Saturday, September 19, 2009

Surprising Oversight

Withywindle links to Easily Distracted. To my surprise I find the post completely off-base. I write to my surprise because whenever I read Easily Distracted I usually find it very thoughtful. This, however, I don't believe is:
I can’t see any reason why someone like Megan McArdle would be intensely anxious about government and yet be relatively sanguine about industry, civic organizations, and so on, if the issue is that it is impossible to account for or anticipate unintended consequences.


I'll give you one very important reason -- coercion. Put simply the government has guns and can force people to do things. This is something no corporation, industry, or civic organization can do. Market-based transactions are generally mutually beneficial. Therefore, a large difference in both theory and practice exists between the unintended consequences of changes in corporate/industy and government policies. Government actions are in an entirely different category from other actions, and it follows that so are the unintended consequences.

If a customer doesn't like the change in policies of a corporation, then they stop being a customer. One can't opt out of falling under government policies. Therefore, there is a response mechanism built-in to the market that doesn't exist in government actions. Sure, one could not vote for the incumbents in the next election, but that is a diffuse protest. One vote every four to six years isn't a good feedback mechanism. Sure, one could write their representative, but again you can't opt out of the policy once enacted.

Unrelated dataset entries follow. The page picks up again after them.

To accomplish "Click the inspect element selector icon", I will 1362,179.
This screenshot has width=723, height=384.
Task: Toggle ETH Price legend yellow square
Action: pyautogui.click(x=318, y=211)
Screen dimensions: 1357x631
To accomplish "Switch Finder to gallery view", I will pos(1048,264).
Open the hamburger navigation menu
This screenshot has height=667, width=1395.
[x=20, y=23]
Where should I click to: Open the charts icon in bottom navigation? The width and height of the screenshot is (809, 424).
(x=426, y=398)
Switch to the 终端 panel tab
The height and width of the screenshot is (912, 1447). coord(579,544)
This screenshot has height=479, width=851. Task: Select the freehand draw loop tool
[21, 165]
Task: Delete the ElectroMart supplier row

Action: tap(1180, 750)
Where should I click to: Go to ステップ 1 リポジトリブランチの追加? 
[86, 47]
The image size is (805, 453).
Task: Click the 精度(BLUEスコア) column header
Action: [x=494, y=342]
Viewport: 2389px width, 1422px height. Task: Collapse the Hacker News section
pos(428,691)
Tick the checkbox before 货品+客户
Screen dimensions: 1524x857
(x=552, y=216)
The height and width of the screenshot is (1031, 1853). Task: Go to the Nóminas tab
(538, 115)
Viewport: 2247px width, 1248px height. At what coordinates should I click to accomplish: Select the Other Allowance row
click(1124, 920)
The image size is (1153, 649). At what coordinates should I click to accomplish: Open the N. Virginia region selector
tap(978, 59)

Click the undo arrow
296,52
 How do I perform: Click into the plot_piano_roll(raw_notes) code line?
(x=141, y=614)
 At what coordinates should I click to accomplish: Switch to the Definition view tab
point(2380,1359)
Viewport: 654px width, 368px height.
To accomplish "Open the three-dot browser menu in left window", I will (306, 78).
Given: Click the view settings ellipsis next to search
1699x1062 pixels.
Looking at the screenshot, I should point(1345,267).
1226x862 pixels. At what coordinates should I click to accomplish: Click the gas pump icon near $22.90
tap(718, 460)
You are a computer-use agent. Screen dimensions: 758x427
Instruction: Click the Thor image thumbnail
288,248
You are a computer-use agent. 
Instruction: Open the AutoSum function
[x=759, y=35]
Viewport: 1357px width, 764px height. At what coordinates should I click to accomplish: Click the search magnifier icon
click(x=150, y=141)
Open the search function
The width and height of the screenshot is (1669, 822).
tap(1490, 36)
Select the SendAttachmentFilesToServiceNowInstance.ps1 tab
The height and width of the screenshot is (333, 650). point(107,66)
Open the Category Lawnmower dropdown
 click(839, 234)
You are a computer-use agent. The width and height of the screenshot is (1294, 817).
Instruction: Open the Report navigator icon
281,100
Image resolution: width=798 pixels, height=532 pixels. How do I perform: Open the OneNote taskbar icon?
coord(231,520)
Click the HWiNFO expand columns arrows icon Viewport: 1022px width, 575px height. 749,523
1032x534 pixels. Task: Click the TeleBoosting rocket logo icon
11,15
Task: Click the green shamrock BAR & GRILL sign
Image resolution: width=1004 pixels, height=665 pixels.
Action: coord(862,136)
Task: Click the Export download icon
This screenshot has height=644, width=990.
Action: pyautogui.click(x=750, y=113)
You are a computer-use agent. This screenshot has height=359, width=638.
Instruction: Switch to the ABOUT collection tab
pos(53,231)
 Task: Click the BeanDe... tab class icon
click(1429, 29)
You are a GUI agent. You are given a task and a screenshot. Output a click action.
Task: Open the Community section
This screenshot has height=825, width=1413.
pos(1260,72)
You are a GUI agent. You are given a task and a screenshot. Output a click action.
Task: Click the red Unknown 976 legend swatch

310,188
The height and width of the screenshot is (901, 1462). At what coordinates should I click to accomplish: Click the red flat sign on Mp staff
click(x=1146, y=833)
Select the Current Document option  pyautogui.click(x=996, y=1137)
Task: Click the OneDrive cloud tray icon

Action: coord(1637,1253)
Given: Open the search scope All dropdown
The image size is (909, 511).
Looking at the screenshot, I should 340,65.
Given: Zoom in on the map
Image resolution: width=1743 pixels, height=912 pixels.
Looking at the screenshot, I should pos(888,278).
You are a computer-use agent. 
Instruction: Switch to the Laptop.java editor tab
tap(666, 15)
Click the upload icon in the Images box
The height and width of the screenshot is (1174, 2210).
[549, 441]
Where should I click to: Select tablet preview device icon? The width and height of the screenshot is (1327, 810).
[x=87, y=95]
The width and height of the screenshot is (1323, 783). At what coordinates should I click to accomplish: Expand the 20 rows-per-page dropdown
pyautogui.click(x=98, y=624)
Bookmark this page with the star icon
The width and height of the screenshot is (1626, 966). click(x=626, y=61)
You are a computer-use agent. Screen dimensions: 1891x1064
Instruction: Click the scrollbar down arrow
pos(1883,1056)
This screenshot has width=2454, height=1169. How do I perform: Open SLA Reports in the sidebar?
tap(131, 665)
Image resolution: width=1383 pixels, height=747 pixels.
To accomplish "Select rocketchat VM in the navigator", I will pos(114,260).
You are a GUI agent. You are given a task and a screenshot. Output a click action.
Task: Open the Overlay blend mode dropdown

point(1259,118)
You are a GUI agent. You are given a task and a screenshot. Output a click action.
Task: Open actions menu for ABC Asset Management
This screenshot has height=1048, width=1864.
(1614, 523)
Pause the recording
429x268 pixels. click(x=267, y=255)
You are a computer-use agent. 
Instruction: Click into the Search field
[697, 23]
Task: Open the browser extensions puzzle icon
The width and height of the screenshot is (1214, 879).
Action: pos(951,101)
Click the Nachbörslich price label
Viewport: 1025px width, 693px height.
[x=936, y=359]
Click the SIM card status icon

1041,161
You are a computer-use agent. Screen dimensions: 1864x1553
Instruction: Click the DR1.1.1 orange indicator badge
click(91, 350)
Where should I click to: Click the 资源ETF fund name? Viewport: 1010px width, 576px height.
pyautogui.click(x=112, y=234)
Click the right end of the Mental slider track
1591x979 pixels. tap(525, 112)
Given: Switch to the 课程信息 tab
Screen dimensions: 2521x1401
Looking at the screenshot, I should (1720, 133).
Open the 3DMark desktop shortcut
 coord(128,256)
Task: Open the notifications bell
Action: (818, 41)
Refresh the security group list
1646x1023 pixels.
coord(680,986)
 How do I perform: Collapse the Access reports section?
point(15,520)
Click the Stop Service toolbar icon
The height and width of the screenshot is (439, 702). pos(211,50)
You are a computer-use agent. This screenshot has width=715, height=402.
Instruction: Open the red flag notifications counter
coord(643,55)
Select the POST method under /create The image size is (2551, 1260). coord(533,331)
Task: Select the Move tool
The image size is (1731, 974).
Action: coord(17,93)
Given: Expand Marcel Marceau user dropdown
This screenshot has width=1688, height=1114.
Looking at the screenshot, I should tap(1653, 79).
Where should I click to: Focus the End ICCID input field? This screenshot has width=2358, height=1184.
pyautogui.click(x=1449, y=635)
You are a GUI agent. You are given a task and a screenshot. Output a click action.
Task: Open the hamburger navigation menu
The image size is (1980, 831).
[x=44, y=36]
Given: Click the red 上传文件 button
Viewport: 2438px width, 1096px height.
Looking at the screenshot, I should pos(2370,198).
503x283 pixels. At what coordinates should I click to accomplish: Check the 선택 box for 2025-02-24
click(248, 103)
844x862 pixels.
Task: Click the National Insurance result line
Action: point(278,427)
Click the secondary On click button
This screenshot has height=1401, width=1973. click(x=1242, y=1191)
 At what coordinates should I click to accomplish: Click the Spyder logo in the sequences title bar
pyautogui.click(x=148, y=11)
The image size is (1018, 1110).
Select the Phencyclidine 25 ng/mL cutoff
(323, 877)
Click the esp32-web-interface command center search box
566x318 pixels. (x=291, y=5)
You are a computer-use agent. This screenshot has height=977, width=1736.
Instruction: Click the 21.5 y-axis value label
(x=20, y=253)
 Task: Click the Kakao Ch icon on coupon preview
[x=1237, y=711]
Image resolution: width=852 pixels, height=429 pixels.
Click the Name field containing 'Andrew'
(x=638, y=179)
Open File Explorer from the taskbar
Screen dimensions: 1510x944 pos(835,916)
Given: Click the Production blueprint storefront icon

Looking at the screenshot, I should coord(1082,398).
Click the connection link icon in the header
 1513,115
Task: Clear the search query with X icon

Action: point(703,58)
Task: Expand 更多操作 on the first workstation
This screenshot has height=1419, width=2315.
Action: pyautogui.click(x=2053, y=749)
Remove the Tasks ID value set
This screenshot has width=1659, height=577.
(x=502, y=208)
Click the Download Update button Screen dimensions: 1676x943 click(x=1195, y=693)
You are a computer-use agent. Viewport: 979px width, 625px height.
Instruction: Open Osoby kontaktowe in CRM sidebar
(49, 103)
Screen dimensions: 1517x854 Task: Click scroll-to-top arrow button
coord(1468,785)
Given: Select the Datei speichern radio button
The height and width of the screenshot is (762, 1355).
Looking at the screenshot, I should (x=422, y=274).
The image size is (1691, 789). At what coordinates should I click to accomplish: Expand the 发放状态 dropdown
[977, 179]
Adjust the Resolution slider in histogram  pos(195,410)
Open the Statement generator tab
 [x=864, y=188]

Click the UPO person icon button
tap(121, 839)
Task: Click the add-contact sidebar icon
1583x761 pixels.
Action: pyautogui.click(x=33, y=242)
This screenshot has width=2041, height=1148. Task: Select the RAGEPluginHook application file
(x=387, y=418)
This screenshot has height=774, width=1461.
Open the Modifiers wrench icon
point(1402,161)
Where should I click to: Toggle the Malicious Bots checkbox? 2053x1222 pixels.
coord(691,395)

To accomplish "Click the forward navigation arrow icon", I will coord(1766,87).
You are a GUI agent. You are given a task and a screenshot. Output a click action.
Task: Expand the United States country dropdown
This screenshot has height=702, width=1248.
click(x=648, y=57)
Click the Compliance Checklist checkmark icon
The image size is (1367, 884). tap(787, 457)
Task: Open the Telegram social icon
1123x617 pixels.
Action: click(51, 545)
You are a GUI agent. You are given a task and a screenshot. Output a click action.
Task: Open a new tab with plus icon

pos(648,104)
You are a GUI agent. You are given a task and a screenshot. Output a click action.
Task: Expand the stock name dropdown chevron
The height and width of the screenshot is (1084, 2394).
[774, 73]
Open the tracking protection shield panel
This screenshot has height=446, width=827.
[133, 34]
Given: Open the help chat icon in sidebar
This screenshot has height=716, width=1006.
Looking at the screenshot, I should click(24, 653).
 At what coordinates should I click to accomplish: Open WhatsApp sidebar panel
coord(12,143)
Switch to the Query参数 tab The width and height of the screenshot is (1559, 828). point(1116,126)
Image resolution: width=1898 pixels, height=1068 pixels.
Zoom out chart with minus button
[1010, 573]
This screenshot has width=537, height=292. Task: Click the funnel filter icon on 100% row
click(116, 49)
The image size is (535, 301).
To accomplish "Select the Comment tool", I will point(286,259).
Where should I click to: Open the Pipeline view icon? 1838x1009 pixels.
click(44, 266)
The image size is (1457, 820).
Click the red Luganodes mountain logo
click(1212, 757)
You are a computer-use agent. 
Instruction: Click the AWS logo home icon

Nevertheless, the material difference is government ability to coerce.

1 comments:

Timothy Burke said...

I think this is my big disagreement with libertarians in general, namely, the proposition that the power to coerce resides solely with the state. It may make a difference that the state names everyone as a citizen (or a subject) at birth, that if there is any contract, it is the theoretical 'social contract' that precedes an individual's relationship with a state. You can change citizenship potentially (just like you can not be a customer or not work in a job) but it's very hard in the contemporary global interstate system to be without citizenship (whereas at least notionally you can opt out of market relations almost entirely.)

But that's on paper. In practice, market institutions and civic institutions have significant power over individuals in everyday life, and that power can be and often is used for coercive purposes.

Whatever the paper differences, in practice, whether a bureaucrat mediating my access to health care is an agent of the federal government or an agent of a large insurance corporation doesn't make that much of a real difference. In either case, that's a person remote from my life who is making decisions that have a huge impact on my life, and my ability to seek redress for those decisions is relatively limited in either case. Being a customer or a citizen amounts to the same thing in this case, because in either instance, I have very few, possibly no, alternatives to living with that relationship and hoping it will work in my favor.

A lot of libertarian thinkers strike me as having a very unadorned, formalist and simplistic understanding of social power, which is why I think they make the unsustainably sharp distinction between the state and non-state institutions that they do. I understand what the basis of that argument is, but I think it's simply wrong in terms of how people actually live.